La Dc dell’epoca optò compatta per la trattativa con i terroristi. Oggi, Mannino, Mancino (entrambi ex Dc), e anche Conso negano risolutamente l’esistenza di un negoziato con i boss. E, prima di morire, pure Scalfaro (scomparso a gennaio scorso) aveva sostenuto davanti ai pm di non aver mai sentito parlare di trattativa. Eppure e’ proprio Scalfaro che interviene personalmente per scegliere il nuovo capo del Dap, Adalberto Capriotti (suo amico personale) dopo l’improvvisa liquidazione di Niccolò Amato (considerato inaffidabile). Un cambio al vertice non certo casuale.

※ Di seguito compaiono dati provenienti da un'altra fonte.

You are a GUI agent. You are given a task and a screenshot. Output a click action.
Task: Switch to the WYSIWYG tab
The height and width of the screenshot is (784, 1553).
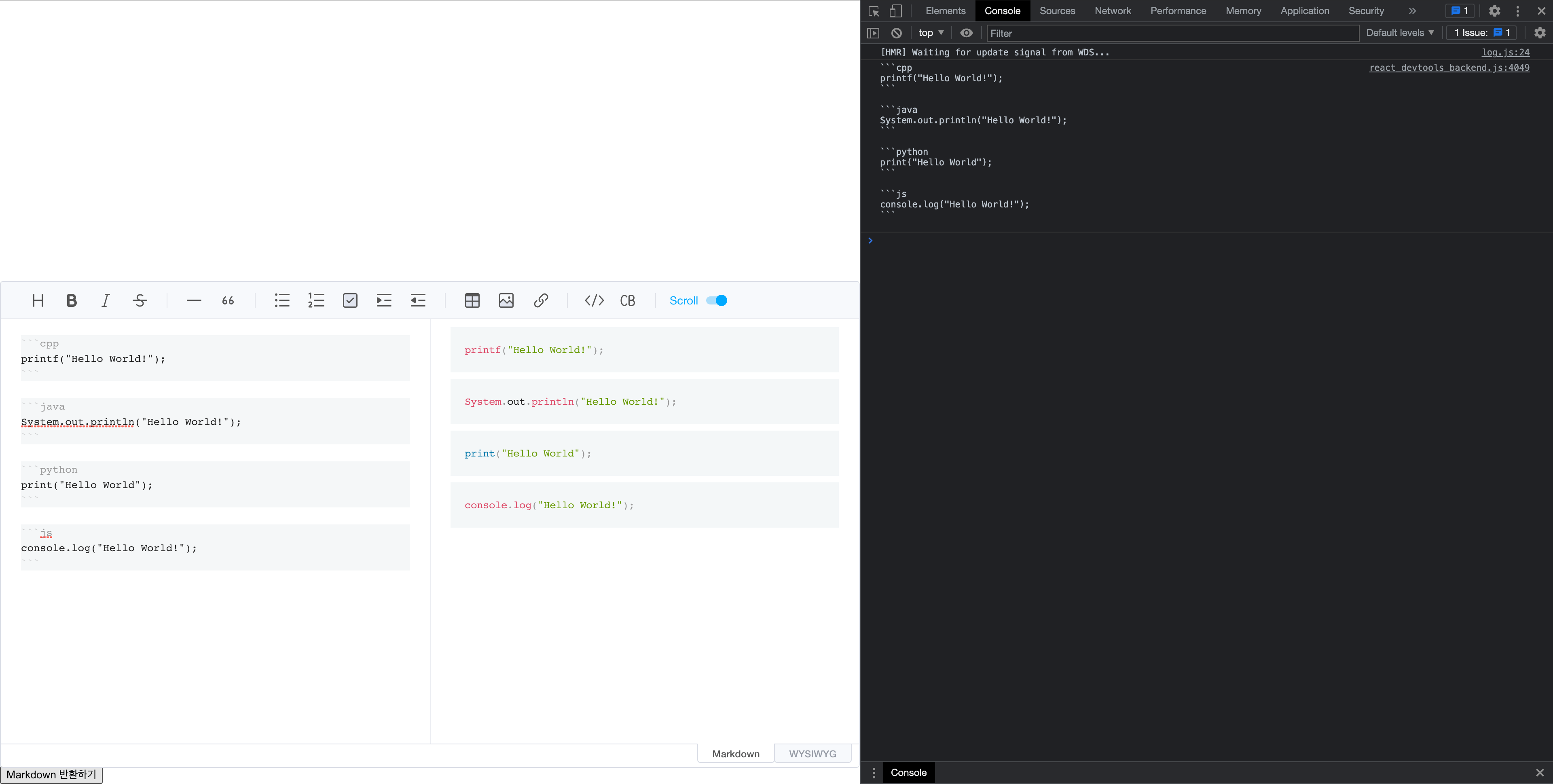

E’ Capriotti, infatti, l’autore della nota che, il 26 giugno del ’93, suggerisce al ministero della Giustizia di non rinnovare il provvedimento in scadenza per il 10 per cento dei detenuti sottoposti al carcere duro, come ‘’segnale di distensione’’. Nessuno, però, oggi è disposto ad ammettere che in quel biennio di sangue, lo Stato trattò con la mafia. ‘’Il problema – riflette il procuratore Messineo nella sua audizione a palazzo San Macuto- è che si tratta di un fatto estremamente imbarazzante, sia politicamente, che moralmente. Quindi nessuno ammetterebbe mai di aver promosso o partecipato ad una trattativa, non tanto perche’ la cosa potrebbe refluire in responsabilita’ penali, ma soprattutto per l’ovvio motivo che aver fatto una cosa del genere eticamente non e’ il massimo’’. Eppure e’ proprio quello che e’ successo: a pochi mesi dall’uccisione di Falcone e Borsellino, le istituzioni ai massimi livelli si piegarono al ricatto mafioso. Nell’illusione di salvare la democrazia. ‘’La ragion di Stato – conclude Messineo – puo’ essere invocata in questo senso: la salvezza dei molti in cambio del sacrificio di alcuni elementi e di alcuni valori etici’’.